SET EXERCISE:
Turn every line of the items below into a numbered list, leaving out any blank lines.

MATERIAL PROVIDED:
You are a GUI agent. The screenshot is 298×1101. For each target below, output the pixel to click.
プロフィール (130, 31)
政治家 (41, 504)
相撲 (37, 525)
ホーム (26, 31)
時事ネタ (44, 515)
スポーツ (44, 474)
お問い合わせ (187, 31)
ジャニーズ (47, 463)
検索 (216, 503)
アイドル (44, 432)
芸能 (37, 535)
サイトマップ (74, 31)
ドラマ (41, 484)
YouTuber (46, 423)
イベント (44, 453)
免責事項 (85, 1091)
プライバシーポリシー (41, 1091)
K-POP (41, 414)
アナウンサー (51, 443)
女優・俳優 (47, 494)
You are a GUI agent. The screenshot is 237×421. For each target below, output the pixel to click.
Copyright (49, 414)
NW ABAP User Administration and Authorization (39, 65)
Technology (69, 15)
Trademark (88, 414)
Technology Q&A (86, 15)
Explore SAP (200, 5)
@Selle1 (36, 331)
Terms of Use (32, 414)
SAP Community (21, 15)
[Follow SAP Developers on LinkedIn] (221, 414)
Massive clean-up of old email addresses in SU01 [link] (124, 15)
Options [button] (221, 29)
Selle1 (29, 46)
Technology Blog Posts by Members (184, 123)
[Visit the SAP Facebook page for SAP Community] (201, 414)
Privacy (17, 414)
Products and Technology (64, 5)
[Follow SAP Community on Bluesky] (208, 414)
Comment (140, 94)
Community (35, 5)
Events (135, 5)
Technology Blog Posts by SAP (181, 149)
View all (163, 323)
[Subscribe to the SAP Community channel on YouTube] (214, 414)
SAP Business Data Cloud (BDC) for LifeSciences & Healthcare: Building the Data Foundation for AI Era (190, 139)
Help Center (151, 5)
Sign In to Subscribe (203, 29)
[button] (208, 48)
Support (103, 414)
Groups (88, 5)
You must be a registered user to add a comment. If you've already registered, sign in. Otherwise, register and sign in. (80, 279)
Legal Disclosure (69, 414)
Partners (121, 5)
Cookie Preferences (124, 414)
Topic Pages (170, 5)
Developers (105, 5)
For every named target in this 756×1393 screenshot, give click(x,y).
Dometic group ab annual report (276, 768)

SOLVED PROBLEM:
1. You are a GUI agent. The screenshot is 298×1101. For each target below, output the pixel to click.
2. プロフィール (130, 31)
3. 政治家 (41, 504)
4. 相撲 (37, 525)
5. ホーム (26, 31)
6. 時事ネタ (44, 515)
7. スポーツ (44, 474)
8. お問い合わせ (187, 31)
9. ジャニーズ (47, 463)
10. 検索 (216, 503)
11. アイドル (44, 432)
12. 芸能 (37, 535)
13. サイトマップ (74, 31)
14. ドラマ (41, 484)
15. YouTuber (46, 423)
16. イベント (44, 453)
17. 免責事項 (85, 1091)
18. プライバシーポリシー (41, 1091)
19. K-POP (41, 414)
20. アナウンサー (51, 443)
21. 女優・俳優 (47, 494)
22. You are a GUI agent. The screenshot is 237×421. For each target below, output the pixel to click.
23. Copyright (49, 414)
24. NW ABAP User Administration and Authorization (39, 65)
25. Technology (69, 15)
26. Trademark (88, 414)
27. Technology Q&A (86, 15)
28. Explore SAP (200, 5)
29. @Selle1 (36, 331)
30. Terms of Use (32, 414)
31. SAP Community (21, 15)
32. [Follow SAP Developers on LinkedIn] (221, 414)
33. Massive clean-up of old email addresses in SU01 [link] (124, 15)
34. Options [button] (221, 29)
35. Selle1 (29, 46)
36. Technology Blog Posts by Members (184, 123)
37. [Visit the SAP Facebook page for SAP Community] (201, 414)
38. Privacy (17, 414)
39. Products and Technology (64, 5)
40. [Follow SAP Community on Bluesky] (208, 414)
41. Comment (140, 94)
42. Community (35, 5)
43. Events (135, 5)
44. Technology Blog Posts by SAP (181, 149)
45. View all (163, 323)
46. [Subscribe to the SAP Community channel on YouTube] (214, 414)
47. SAP Business Data Cloud (BDC) for LifeSciences & Healthcare: Building the Data Foundation for AI Era (190, 139)
48. Help Center (151, 5)
49. Sign In to Subscribe (203, 29)
50. [button] (208, 48)
51. Support (103, 414)
52. Groups (88, 5)
53. You must be a registered user to add a comment. If you've already registered, sign in. Otherwise, register and sign in. (80, 279)
54. Legal Disclosure (69, 414)
55. Partners (121, 5)
56. Cookie Preferences (124, 414)
57. Topic Pages (170, 5)
58. Developers (105, 5)
59. For every named target in this 756×1393 screenshot, give click(x,y).
60. Dometic group ab annual report (276, 768)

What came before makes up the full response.